*WHAT YOU NEED TO DO*:
Restate every record exactly, with nothing skipped.
***
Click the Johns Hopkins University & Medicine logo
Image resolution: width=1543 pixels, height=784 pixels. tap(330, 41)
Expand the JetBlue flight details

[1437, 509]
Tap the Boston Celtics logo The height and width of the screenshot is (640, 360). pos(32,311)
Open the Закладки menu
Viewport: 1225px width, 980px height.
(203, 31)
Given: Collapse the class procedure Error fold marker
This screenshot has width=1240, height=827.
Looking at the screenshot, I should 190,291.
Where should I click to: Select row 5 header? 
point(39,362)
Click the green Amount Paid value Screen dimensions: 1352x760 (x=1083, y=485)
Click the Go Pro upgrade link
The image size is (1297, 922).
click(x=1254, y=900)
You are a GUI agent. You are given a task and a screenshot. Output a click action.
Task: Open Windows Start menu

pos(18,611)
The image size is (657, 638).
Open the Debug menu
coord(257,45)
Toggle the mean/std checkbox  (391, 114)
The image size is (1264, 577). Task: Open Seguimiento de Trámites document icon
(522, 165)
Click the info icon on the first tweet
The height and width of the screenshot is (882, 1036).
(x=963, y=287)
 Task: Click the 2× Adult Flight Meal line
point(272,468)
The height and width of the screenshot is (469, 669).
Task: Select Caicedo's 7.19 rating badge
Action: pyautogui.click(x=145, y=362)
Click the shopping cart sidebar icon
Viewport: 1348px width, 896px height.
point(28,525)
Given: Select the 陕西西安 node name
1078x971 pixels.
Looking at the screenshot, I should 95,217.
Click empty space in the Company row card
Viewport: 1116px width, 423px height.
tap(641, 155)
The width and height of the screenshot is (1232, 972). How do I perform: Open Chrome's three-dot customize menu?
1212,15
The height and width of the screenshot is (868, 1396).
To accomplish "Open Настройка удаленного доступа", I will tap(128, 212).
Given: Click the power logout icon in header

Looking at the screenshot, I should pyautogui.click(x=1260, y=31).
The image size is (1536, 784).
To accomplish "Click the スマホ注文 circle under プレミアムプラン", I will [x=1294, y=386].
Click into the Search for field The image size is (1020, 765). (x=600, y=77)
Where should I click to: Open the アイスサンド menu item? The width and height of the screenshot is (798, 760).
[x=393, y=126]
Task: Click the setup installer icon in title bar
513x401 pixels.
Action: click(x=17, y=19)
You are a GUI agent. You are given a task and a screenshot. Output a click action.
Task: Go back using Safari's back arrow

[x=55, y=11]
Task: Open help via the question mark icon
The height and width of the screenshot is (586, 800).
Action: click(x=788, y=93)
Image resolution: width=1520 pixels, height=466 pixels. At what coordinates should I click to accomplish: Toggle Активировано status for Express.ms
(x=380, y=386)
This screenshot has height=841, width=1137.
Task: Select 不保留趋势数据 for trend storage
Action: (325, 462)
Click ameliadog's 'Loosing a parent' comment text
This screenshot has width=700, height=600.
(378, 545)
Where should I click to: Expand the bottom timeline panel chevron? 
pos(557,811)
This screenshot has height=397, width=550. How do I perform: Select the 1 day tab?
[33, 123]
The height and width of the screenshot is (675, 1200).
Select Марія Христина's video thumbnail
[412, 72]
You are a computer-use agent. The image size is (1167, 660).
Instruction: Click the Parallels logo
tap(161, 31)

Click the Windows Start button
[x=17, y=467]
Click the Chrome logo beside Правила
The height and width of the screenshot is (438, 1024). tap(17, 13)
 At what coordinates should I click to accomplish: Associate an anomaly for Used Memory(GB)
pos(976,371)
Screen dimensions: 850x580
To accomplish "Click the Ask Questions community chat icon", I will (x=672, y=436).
***
*ANSWER*:
Click the Johns Hopkins University & Medicine logo
Image resolution: width=1543 pixels, height=784 pixels. tap(330, 41)
Expand the JetBlue flight details

[1437, 509]
Tap the Boston Celtics logo The height and width of the screenshot is (640, 360). pos(32,311)
Open the Закладки menu
Viewport: 1225px width, 980px height.
(203, 31)
Given: Collapse the class procedure Error fold marker
This screenshot has width=1240, height=827.
Looking at the screenshot, I should 190,291.
Where should I click to: Select row 5 header? 
point(39,362)
Click the green Amount Paid value Screen dimensions: 1352x760 (x=1083, y=485)
Click the Go Pro upgrade link
The image size is (1297, 922).
click(x=1254, y=900)
You are a GUI agent. You are given a task and a screenshot. Output a click action.
Task: Open Windows Start menu

pos(18,611)
The image size is (657, 638).
Open the Debug menu
coord(257,45)
Toggle the mean/std checkbox  (391, 114)
The image size is (1264, 577). Task: Open Seguimiento de Trámites document icon
(522, 165)
Click the info icon on the first tweet
The height and width of the screenshot is (882, 1036).
(x=963, y=287)
 Task: Click the 2× Adult Flight Meal line
point(272,468)
The height and width of the screenshot is (469, 669).
Task: Select Caicedo's 7.19 rating badge
Action: pyautogui.click(x=145, y=362)
Click the shopping cart sidebar icon
Viewport: 1348px width, 896px height.
point(28,525)
Given: Select the 陕西西安 node name
1078x971 pixels.
Looking at the screenshot, I should 95,217.
Click empty space in the Company row card
Viewport: 1116px width, 423px height.
tap(641, 155)
The width and height of the screenshot is (1232, 972). How do I perform: Open Chrome's three-dot customize menu?
1212,15
The height and width of the screenshot is (868, 1396).
To accomplish "Open Настройка удаленного доступа", I will tap(128, 212).
Given: Click the power logout icon in header

Looking at the screenshot, I should pyautogui.click(x=1260, y=31).
The image size is (1536, 784).
To accomplish "Click the スマホ注文 circle under プレミアムプラン", I will [x=1294, y=386].
Click into the Search for field The image size is (1020, 765). (x=600, y=77)
Where should I click to: Open the アイスサンド menu item? The width and height of the screenshot is (798, 760).
[x=393, y=126]
Task: Click the setup installer icon in title bar
513x401 pixels.
Action: click(x=17, y=19)
You are a GUI agent. You are given a task and a screenshot. Output a click action.
Task: Go back using Safari's back arrow

[x=55, y=11]
Task: Open help via the question mark icon
The height and width of the screenshot is (586, 800).
Action: click(x=788, y=93)
Image resolution: width=1520 pixels, height=466 pixels. At what coordinates should I click to accomplish: Toggle Активировано status for Express.ms
(x=380, y=386)
This screenshot has height=841, width=1137.
Task: Select 不保留趋势数据 for trend storage
Action: (325, 462)
Click ameliadog's 'Loosing a parent' comment text
This screenshot has width=700, height=600.
(378, 545)
Where should I click to: Expand the bottom timeline panel chevron? 
pos(557,811)
This screenshot has height=397, width=550. How do I perform: Select the 1 day tab?
[33, 123]
The height and width of the screenshot is (675, 1200).
Select Марія Христина's video thumbnail
[412, 72]
You are a computer-use agent. The image size is (1167, 660).
Instruction: Click the Parallels logo
tap(161, 31)

Click the Windows Start button
[x=17, y=467]
Click the Chrome logo beside Правила
The height and width of the screenshot is (438, 1024). tap(17, 13)
 At what coordinates should I click to accomplish: Associate an anomaly for Used Memory(GB)
pos(976,371)
Screen dimensions: 850x580
To accomplish "Click the Ask Questions community chat icon", I will (x=672, y=436).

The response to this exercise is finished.